EXTRACTED RECORDS —
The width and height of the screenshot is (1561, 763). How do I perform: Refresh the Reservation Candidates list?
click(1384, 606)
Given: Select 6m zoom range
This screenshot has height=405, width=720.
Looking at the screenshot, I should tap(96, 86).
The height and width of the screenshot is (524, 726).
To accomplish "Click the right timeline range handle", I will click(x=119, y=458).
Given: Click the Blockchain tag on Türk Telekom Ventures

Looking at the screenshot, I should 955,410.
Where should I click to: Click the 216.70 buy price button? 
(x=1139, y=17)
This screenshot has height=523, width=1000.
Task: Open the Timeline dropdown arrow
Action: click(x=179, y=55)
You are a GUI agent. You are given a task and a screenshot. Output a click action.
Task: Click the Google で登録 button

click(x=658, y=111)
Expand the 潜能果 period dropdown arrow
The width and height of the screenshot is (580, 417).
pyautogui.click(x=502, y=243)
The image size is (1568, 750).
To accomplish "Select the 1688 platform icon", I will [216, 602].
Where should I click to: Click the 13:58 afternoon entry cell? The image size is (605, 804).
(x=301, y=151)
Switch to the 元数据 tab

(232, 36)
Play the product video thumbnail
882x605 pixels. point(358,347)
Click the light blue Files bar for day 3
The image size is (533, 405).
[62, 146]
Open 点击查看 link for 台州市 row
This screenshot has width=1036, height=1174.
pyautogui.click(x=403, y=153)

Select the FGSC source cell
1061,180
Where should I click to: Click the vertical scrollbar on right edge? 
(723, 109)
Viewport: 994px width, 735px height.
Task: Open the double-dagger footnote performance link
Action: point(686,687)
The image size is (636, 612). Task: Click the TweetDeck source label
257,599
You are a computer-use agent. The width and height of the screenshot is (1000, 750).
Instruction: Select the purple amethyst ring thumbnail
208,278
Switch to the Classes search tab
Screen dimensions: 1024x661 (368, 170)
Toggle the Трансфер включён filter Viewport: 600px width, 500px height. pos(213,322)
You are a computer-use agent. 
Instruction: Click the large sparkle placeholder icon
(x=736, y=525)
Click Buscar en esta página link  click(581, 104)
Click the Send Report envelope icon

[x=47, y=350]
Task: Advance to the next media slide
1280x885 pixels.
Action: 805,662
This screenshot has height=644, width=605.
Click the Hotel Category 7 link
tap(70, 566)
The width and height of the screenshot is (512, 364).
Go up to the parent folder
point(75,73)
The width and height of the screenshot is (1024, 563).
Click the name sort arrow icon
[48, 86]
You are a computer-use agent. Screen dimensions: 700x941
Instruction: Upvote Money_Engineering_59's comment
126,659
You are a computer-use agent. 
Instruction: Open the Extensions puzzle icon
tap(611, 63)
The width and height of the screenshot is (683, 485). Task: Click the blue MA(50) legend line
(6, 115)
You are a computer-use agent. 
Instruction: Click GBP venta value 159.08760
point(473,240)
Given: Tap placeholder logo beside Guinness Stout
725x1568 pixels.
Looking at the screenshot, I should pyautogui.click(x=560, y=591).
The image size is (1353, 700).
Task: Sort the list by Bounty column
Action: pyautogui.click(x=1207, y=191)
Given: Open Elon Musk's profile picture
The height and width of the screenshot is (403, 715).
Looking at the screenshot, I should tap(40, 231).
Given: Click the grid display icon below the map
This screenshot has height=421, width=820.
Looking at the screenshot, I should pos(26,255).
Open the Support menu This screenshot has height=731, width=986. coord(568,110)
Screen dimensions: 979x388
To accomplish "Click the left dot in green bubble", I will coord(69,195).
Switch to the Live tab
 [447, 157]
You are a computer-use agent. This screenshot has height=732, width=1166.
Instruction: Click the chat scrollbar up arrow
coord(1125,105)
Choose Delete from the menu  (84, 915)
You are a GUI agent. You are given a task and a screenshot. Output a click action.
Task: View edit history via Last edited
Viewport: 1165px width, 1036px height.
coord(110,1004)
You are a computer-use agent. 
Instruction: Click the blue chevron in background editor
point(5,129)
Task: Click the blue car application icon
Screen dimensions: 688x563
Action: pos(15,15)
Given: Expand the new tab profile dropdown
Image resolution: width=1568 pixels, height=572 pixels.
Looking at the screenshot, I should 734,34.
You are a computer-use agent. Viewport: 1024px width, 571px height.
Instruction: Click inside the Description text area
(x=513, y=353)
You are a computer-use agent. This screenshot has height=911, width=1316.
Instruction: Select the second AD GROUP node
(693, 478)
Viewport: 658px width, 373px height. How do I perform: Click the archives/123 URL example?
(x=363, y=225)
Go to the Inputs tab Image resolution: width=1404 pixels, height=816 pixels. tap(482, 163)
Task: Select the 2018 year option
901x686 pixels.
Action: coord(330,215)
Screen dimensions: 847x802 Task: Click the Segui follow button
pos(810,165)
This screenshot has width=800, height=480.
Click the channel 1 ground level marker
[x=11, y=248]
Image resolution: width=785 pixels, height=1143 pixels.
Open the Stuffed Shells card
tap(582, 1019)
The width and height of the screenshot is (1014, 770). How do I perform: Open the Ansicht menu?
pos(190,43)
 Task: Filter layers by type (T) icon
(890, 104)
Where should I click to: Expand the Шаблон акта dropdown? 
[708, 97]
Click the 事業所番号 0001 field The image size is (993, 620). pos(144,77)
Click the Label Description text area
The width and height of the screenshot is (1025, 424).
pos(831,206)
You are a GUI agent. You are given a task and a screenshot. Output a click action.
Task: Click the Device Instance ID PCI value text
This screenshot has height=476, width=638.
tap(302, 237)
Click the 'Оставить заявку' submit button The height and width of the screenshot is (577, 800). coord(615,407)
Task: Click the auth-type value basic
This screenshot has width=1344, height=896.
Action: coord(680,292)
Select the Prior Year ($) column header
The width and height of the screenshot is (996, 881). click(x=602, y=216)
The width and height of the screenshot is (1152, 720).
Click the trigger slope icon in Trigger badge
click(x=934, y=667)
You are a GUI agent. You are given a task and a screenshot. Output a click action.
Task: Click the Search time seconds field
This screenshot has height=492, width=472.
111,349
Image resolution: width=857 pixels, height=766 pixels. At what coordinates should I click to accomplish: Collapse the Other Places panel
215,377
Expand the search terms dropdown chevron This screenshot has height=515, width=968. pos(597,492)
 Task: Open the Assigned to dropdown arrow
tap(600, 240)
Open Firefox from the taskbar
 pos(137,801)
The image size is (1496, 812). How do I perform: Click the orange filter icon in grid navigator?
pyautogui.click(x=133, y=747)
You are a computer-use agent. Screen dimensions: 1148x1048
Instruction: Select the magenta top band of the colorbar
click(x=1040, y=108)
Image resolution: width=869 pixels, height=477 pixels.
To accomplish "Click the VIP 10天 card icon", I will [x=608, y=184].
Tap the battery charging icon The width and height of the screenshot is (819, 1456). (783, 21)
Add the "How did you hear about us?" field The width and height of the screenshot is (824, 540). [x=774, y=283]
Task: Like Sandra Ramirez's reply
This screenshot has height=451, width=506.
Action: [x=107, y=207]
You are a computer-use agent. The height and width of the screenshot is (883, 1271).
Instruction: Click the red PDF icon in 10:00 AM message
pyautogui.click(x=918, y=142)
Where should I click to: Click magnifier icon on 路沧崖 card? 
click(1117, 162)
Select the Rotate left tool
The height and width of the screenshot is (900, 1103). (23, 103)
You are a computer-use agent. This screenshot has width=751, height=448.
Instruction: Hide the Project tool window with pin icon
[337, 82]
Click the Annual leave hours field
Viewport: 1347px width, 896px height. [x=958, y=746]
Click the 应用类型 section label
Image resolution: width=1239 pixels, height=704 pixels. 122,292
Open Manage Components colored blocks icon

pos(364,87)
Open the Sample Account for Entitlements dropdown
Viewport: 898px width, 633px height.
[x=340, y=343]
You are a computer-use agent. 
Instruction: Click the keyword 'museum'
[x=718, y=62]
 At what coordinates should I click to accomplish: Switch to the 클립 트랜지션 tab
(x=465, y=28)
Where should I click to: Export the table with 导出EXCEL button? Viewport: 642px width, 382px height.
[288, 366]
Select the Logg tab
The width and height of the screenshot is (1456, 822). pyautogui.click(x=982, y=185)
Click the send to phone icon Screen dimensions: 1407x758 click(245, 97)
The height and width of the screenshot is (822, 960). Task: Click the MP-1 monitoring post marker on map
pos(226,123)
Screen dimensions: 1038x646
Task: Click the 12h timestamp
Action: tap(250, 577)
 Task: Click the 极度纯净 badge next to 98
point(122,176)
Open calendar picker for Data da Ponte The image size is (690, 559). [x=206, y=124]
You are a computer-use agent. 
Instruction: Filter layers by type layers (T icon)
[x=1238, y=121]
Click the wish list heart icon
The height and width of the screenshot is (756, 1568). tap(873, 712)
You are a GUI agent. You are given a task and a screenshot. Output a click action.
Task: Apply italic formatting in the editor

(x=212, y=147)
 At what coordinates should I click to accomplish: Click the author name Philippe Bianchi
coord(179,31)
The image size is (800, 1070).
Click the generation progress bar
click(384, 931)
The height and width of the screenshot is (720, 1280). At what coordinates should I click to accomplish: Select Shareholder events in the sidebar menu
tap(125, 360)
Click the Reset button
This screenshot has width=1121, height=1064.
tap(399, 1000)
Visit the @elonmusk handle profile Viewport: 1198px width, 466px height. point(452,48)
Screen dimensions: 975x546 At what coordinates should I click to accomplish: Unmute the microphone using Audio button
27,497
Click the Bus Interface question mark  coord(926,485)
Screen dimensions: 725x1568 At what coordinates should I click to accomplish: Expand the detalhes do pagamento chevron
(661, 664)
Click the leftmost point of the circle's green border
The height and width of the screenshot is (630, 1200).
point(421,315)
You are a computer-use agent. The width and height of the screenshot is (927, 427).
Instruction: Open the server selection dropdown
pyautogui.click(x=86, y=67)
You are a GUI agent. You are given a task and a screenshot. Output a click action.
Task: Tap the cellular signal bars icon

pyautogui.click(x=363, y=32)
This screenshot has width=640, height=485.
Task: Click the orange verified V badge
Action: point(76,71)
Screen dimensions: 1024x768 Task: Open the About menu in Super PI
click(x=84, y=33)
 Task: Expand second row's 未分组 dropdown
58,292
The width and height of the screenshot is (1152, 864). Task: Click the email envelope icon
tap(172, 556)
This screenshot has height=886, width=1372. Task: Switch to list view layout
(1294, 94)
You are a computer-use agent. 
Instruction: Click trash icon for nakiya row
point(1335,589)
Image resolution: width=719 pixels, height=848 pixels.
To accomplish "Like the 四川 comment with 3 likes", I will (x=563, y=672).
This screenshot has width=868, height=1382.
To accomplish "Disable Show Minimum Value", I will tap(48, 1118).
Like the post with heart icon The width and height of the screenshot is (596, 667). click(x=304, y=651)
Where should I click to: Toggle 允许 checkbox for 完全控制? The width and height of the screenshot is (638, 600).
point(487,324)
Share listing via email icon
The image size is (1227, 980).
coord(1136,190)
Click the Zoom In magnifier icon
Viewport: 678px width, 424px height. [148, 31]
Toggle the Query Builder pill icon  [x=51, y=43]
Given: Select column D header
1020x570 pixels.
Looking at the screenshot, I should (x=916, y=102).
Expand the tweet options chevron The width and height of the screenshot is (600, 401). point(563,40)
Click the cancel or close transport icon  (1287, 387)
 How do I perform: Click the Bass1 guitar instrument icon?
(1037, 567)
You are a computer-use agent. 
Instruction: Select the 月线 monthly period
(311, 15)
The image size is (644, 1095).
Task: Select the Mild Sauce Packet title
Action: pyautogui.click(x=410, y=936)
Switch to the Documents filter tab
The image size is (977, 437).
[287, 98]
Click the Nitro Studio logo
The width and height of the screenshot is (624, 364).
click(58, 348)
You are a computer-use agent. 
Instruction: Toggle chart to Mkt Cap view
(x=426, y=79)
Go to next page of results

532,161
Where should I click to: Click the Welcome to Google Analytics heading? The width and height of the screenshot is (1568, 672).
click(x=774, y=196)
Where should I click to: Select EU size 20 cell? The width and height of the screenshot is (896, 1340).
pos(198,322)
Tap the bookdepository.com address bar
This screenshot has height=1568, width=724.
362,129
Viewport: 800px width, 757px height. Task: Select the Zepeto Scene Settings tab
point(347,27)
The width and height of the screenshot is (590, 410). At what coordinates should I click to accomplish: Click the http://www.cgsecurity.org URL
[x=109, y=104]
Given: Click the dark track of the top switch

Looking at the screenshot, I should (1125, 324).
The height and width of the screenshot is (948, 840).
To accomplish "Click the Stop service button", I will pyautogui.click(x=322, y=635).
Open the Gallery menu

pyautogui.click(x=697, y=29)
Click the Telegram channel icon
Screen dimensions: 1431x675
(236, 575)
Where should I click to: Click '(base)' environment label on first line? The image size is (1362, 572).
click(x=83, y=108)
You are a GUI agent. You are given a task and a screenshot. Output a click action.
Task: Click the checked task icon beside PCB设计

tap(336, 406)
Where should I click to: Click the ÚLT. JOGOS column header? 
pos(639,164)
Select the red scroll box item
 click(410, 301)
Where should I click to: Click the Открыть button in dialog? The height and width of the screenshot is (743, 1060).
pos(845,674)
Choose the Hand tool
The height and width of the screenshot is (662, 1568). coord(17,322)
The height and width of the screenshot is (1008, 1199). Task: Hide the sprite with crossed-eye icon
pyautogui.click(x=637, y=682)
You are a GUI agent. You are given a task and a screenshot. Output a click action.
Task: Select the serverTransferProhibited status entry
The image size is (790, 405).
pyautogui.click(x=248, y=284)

WORK REQUIRED — Please, from the material above, copy only the lines from the line with "Instruction: Upvote Money_Engineering_59's" up to and including the line with "Given: Click the grid", exactly as written.

COMPLETED TASK —
Instruction: Upvote Money_Engineering_59's comment
126,659
You are a computer-use agent. 
Instruction: Open the Extensions puzzle icon
tap(611, 63)
The width and height of the screenshot is (683, 485). Task: Click the blue MA(50) legend line
(6, 115)
You are a computer-use agent. 
Instruction: Click GBP venta value 159.08760
point(473,240)
Given: Tap placeholder logo beside Guinness Stout
725x1568 pixels.
Looking at the screenshot, I should pyautogui.click(x=560, y=591).
The image size is (1353, 700).
Task: Sort the list by Bounty column
Action: pyautogui.click(x=1207, y=191)
Given: Open Elon Musk's profile picture
The height and width of the screenshot is (403, 715).
Looking at the screenshot, I should tap(40, 231).
Given: Click the grid display icon below the map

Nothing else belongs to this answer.